Początkowo na ten luksus było stać jedynie arystokrację i elitę mieszczaństwa. Wiek XX to okres ogromnego rozkwitu tej formy spędzania czasu. Wszystko właśnie dzięki wakacjom i urlopom.

Walka o urlop

Po Holendrach prawo do płatnej absencji w pracy wywalczyli sobie Brytyjczycy. To był główny postulat strajków, jakie przez ten kraj przewinęły się w latach 1919-1926. Pracownikom udało się osiągnąć cel, dzięki czemu około 1925 roku na Wyspach prawo do urlopu miało 1,5 miliona ludzi, a kilkanaście lat później - już 11 milionów.

Upowszechnienie się wakacji spowodowało masę konsekwencji w zmianie sposobu życia, powstały nowe gałęzie przemysłu, nadmorskie miasteczka zmieniały charakter tak, by mogły przyjmować rzesze turystów. Kolejnym przełomem w upowszechnianiu się zjawiska płatnego urlopu było przyznanie prawa do niego wszystkich pracownikom. Stało się to w 1936 roku, a pierwszym państwem, które się na to zdecydowało, była Francja.

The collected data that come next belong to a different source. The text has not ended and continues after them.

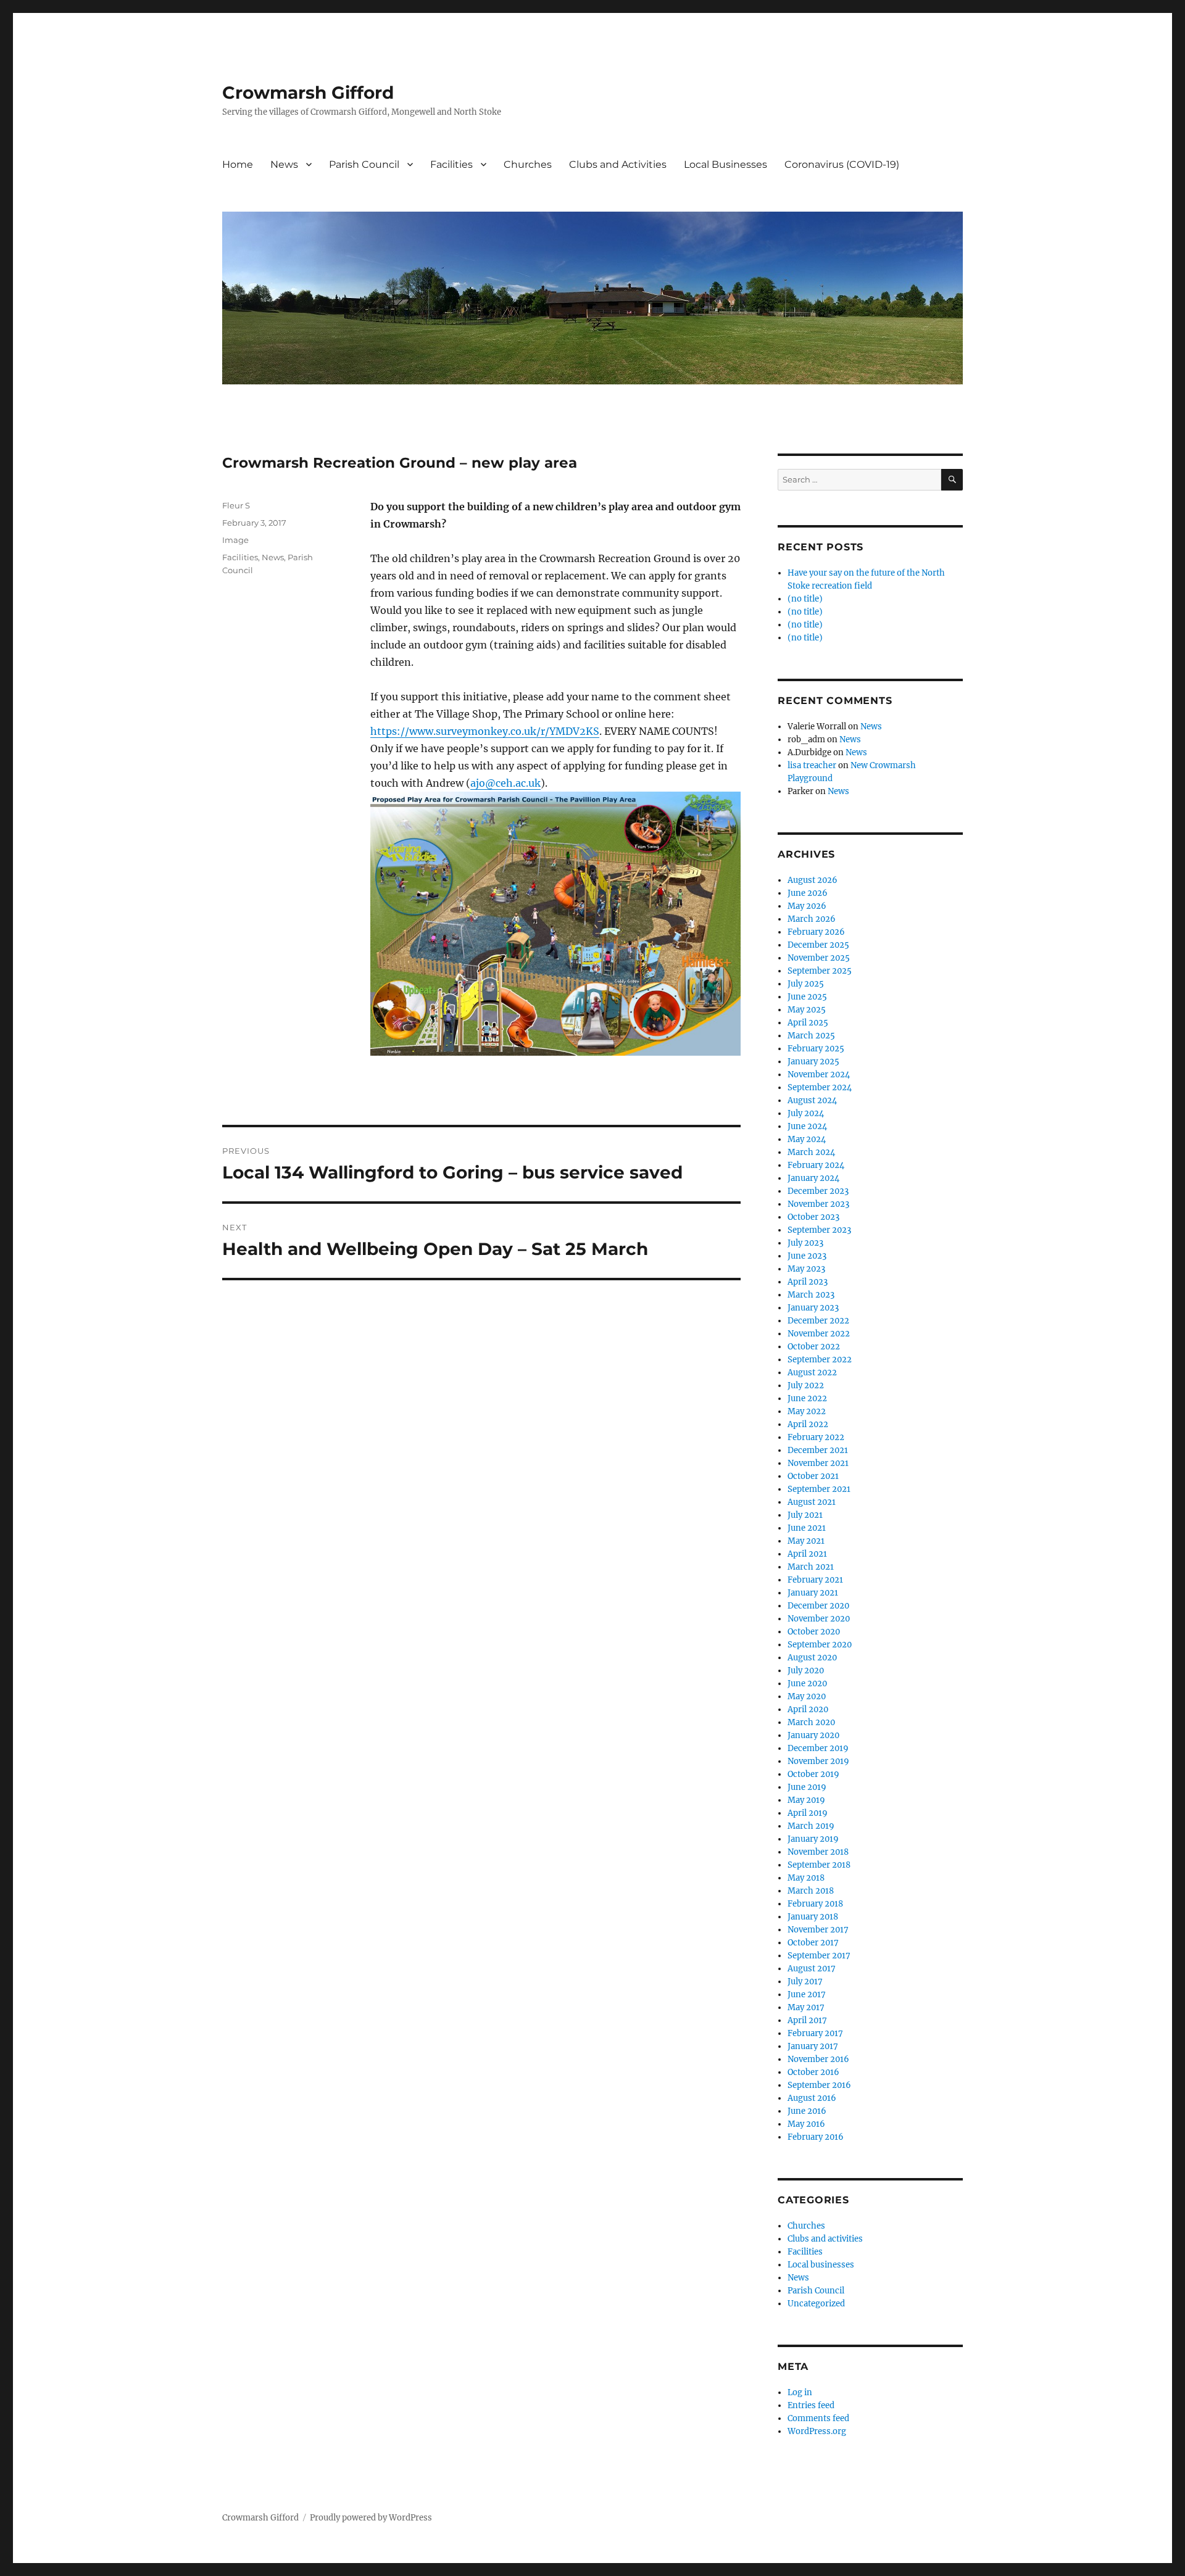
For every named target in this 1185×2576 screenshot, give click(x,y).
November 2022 (819, 1333)
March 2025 (811, 1035)
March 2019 (811, 1826)
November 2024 (819, 1074)
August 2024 (812, 1100)
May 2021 (806, 1541)
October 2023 (813, 1217)
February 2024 (816, 1165)
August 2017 (812, 1968)
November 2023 (818, 1204)
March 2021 (811, 1567)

W spokojnej na co dzień Szwajcarii walka o prawo do wakacji wygnała ludzi na ulicę. W 1946 roku w największych miastach stawiano barykady, atakowano siedziby urzędów. W efekcie także tam pracownicy zyskali możliwość spędzania określonej liczby dni w domu, za które otrzymywali pensję.

W Polsce urlopy wprowadzono w 1949 roku. Dziś trwa on maksymalnie 26 dni.

Podróże małe i duże

Upowszechnienie się urlopów skutkowało też innymi wydarzeniami. Chodzi tu m.in. o powstanie pierwszego biura podróży na świecie. Założył je w Anglii Thomas Cook. W 1841 roku wykupił ponad 550 biletów na pociąg z Leicester do Loughborough, a później chętnym odsprzedał je z zyskiem.

Drugie biuro podróży na świecie założono nieco ponad 20 lat później na terenie dzisiejszego Wrocławia. Nazwano je Stangen. Pierwsza zorganizowana wycieczka dookoła świata odbyła się w 1878 roku, a wycieczka lotnicza na kilka miesięcy przed wybuchem II wojny światowej. Amerykanie z USA polecieli liniami Pan American na wypoczynek do Europy.